そこは案内板にもあった通り、麻雀やスロットなどの筐体が立ち並び、照明も暗くしてあるまさに大人向けといった感じのフロアだった。
さっきのジャラジャラといった音はメダルを両替した時の音だったらしい。スロットに使うメダルだろう。
―――と、そこで一際大きな筐体が目に入った。
筺体の中にはカラフルな丸いボールに、銀色のメダル、メダル、メダル……メダルの山! いや、山というよりは川だ。
これはメダルゲームの筐体だった。いわゆるメダル落としと呼ばれるゲームで、投入したメダルを機械が押し出し、川状に敷かれているメダルを落とす遊びだ。
スロットと同じくメダルを使うゲームということで、このフロアに設置されているのだろう。
しかし、盲点だった……! これなら中学生でもやるかもしれない……。

となるとこのフロアも徘徊する対象になる……。なかなかに面倒くさくなってきた。
それにこの暗がりだ。相手の顔だって遠くからじゃ判別しづらい。
……いや、そもそも一度会ったあの時だって暗がりだったじゃないか。それに少年の顔を鮮明に記憶できるほど見つめたわけじゃないし。
それならシルエットで探せばいいだけだ。中学生ほどの体格をした人間を見つければいい。
できればあの時のように、わかりやすい外見なら尚良い。
例えばそう、たったいま目の前でメダルゲームを始めた少年のように、黒キャップでダブダブの服装を………………

……………………ん?

ダブダブの半袖半ズボンにベスト……黒のキャップをかぶった少年…………んんんん!?
あっ―――――!!
間違いない…………あいつだ! 目の前に例の少年がいる!

張り込み四日目にしてついに少年を発見…………。まさかメダルゲームのコーナーに居るとは。
しかもこんな時間から……。時刻は午前11時過ぎ。決して人が多く入る時間帯じゃない。
そんな時間に一人ポツンとメダルゲームをする少年。
以前見た特徴のある服装に、小柄な背恰好。後頭部には、男にしては長めの髪をゴムで結えた小さな尻尾が揺れる。
まさしくあの時の少年で間違いない。
俺は数瞬迷った挙句、様子を窺うことにした。今この場で騒ぎを起こしては迷惑だし、何より話もしづらい。
出来ればきちんと会話をして任意同行、といった形に持っていきたかった。

まずは自然に接近するために1000円札を――必要経費なので気にせず――両替してメダルをゲット。
メダルを入れるカップにジャラジャラとメダルが注がれていく。
1000円で150枚…………ということは一枚当たり6.6円ぐらい? 微妙にお高い……。
……と、それはともかく少年の隣の席でメダルゲームを始めることにする。
幸い、この筐体は六角形状となっているため、絶妙な角度から少年の動向を確認できるのだ。
少年も気になるが、不自然に思われないようゲームもしなくては。最近のメダル落としは液晶画面と連動しているタイプが多いらしく、この筐体もそうだった。
メダルに紛れたカラフルなボールを落とすことで液晶画面の状況が進行し、大量メダル獲得のイベントが発生したりするようだ。
まぁ今の俺の目的は大量メダルではなく少年の動向を窺うことなので、とくに気にせずゆっくりと遊ぶとしよう。少年より早くメダルが尽きてしまえば経費が嵩むしな。

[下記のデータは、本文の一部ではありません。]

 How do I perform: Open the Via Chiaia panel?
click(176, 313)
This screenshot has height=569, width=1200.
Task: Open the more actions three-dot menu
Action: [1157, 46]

焦らず焦らずじっくりと……液晶画面をボーッと眺めたり……とにかく時間を稼ぐ。
なんせ150枚だ。10秒に一枚使ったとするとたった25分で使い切ってしまう計算になる。
メダルを落として枚数が増えることを考慮しても、こういうゲームはどんどん手持ちのメダルが減っていく仕組みになっているものだ。
とりあえず20秒から30秒に一枚、メダルを投入する。もちろん、メダルが稼げるような位置、そしてタイミングに。
投入されたメダルはまず上段に落ち、上段のメダルを押し出し下段に。下段のメダルが押し出されるとこちらの取り分となる。
上段から下段に落ちる際に、とあるポイントを通すことでも液晶画面に変化がある。演出を眺めるという大義名分のためにも狙いたい。

しかし、始めるとなかなか面白いもので、初めの意識はどこへやら。すっかりメダルゲームに熱中していた。
といってもメダルの投入間隔は決めた通りの遅いペースを守っている。…………これがじれったくなってきたのだ。
何もせずに成果があるかわからない見張りをずーーっとしていた頃に比べれば、暇を潰しまくれている状況だが…………慣れってやつは怖い!
チラリと少年の方を見る。少年はあれから一度も席を立っていないにも関わらず、結構な数のメダルを所持していた。どうやら景気良くメダルを稼げているらしい。
やり込んでいるな……! と一瞬思ったが、やり込みようで何かが変わるゲームではないことは一度プレイすれば明白だ。単純に運が良いんだろう。
こちらも少年に負けじとメダルを稼がなければ、先にメダルが底をつくことになる。そうしてますますゲームにのめり込んでいく。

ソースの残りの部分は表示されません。